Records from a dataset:
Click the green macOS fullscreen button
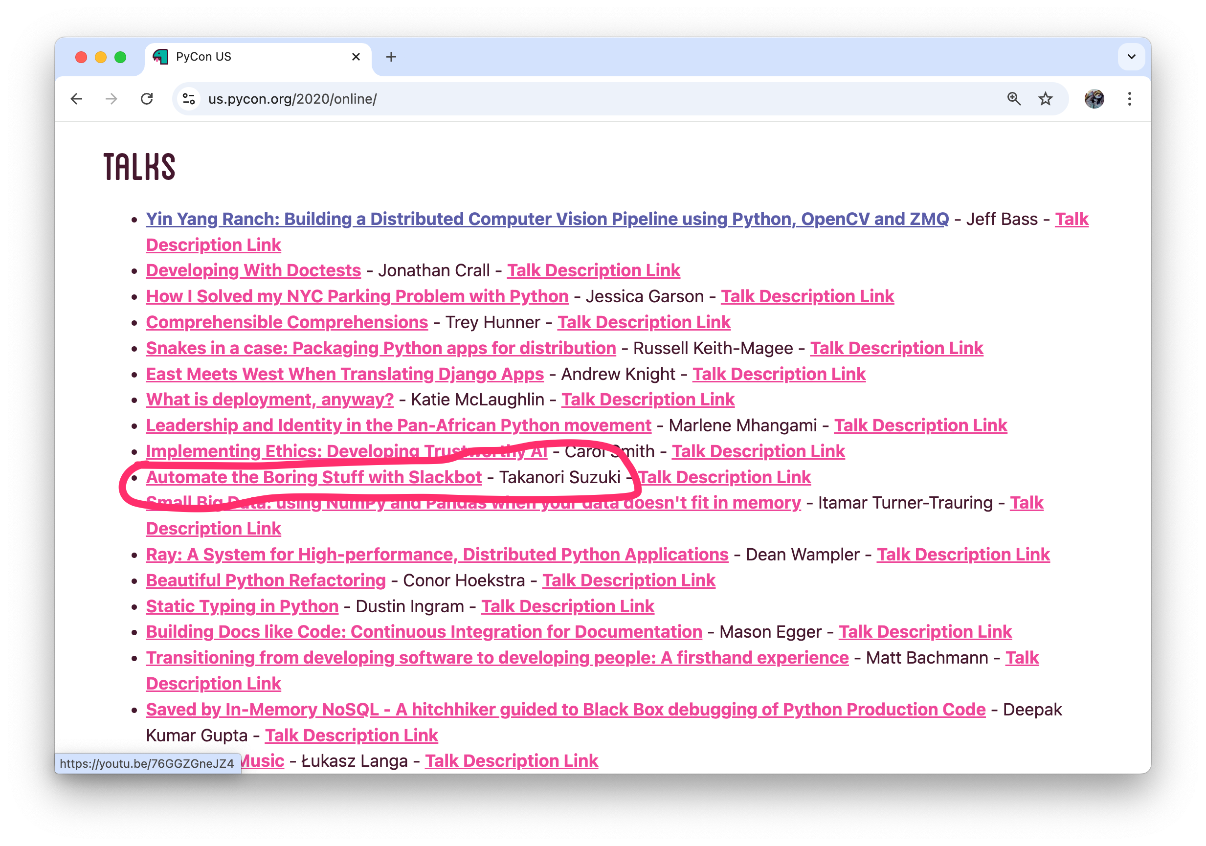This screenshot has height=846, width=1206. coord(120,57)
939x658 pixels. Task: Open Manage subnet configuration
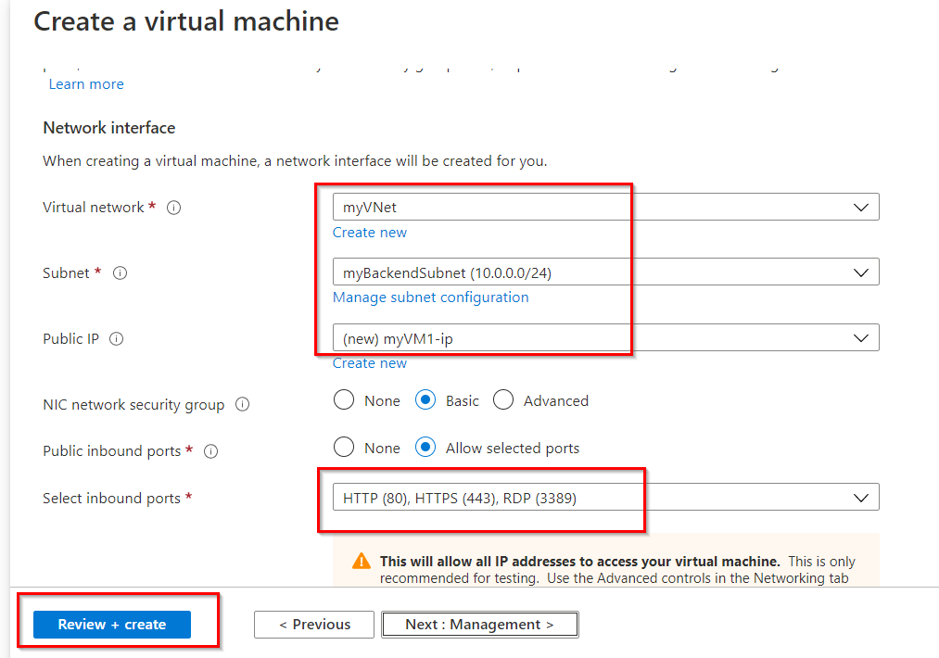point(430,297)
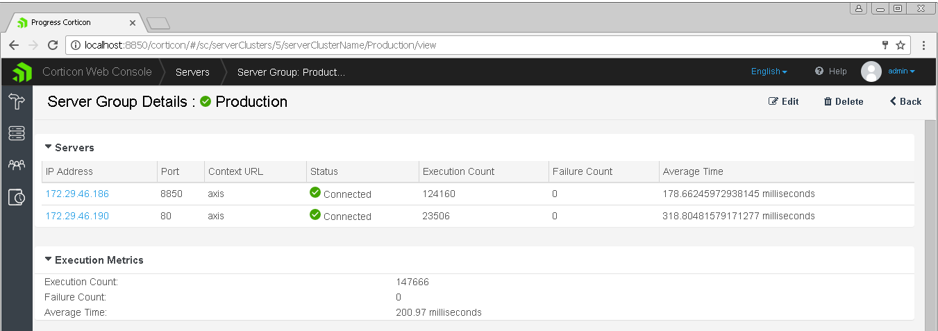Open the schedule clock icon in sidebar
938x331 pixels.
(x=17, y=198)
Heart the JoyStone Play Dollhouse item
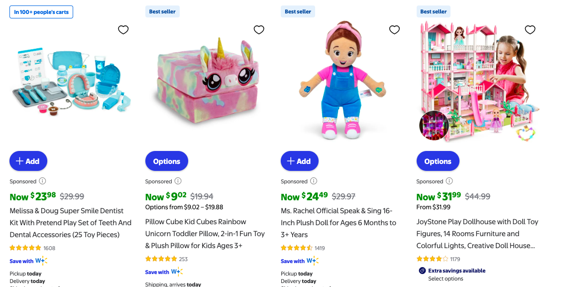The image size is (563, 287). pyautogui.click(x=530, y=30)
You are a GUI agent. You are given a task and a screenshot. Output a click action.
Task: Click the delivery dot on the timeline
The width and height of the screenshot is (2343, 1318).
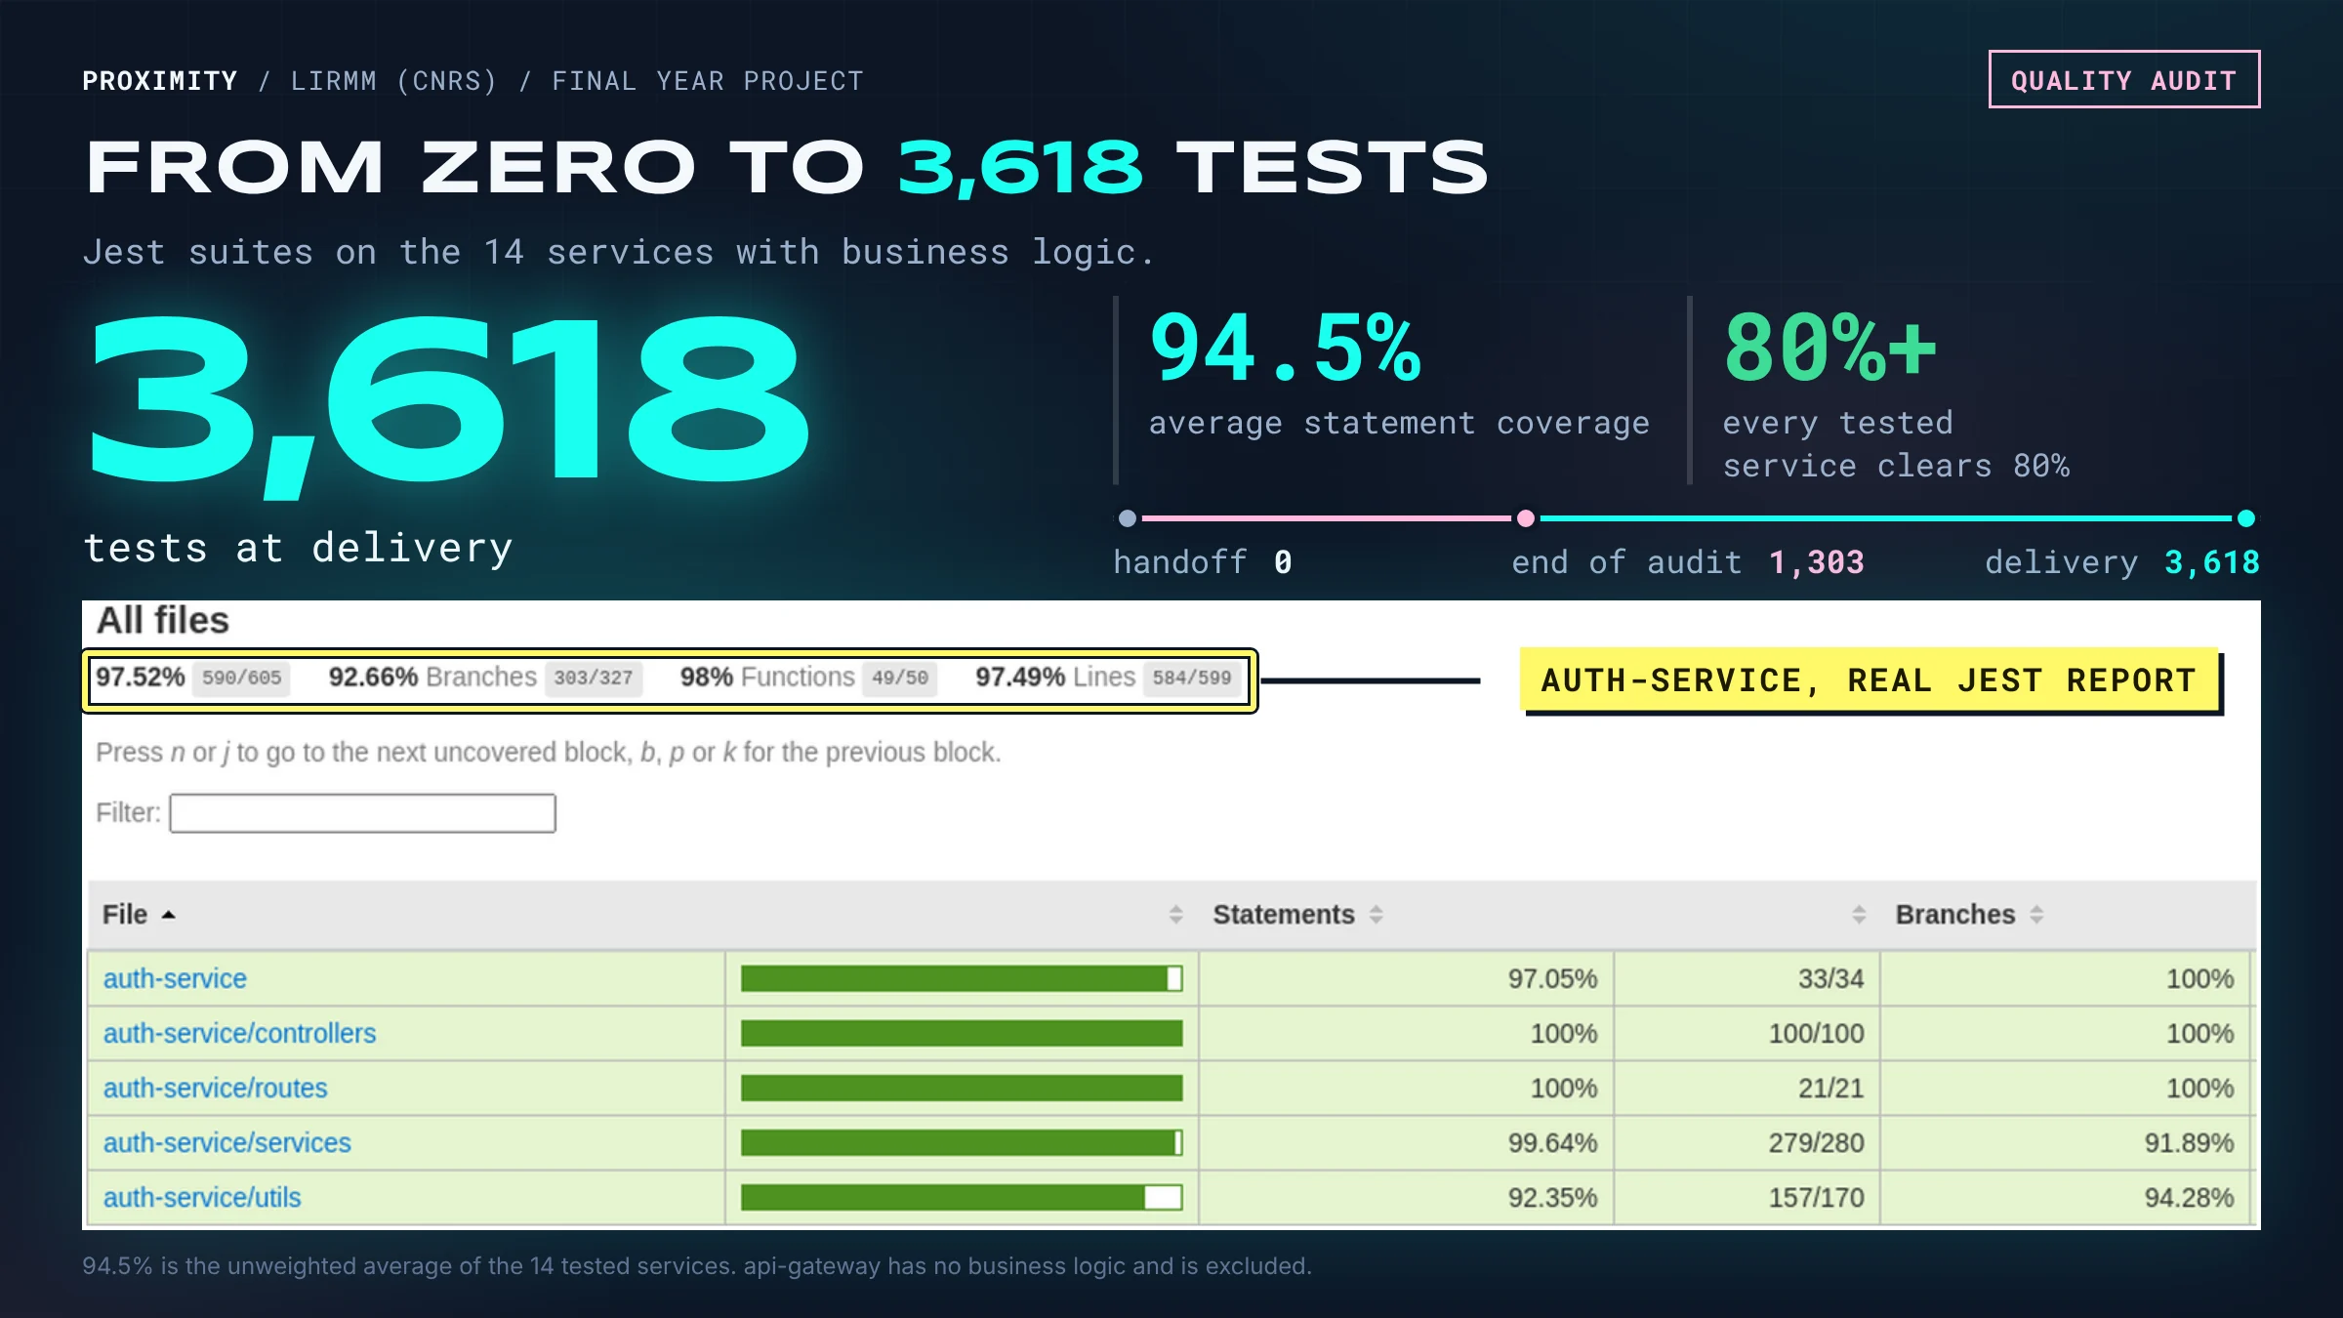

WHAT YOU ARE ASKED TO DO: Repeat the data above word for word, but leave the pictures out of your answer.

EXPECTED ANSWER:
Click the green macOS fullscreen button
This screenshot has height=846, width=1206. coord(120,57)
939x658 pixels. Task: Open Manage subnet configuration
point(430,297)
Open the schedule clock icon in sidebar
938x331 pixels.
(x=17, y=198)
Heart the JoyStone Play Dollhouse item
The image size is (563, 287). pyautogui.click(x=530, y=30)
You are a GUI agent. You are given a task and a screenshot. Output a click action.
Task: Click the delivery dot on the timeline
The width and height of the screenshot is (2343, 1318).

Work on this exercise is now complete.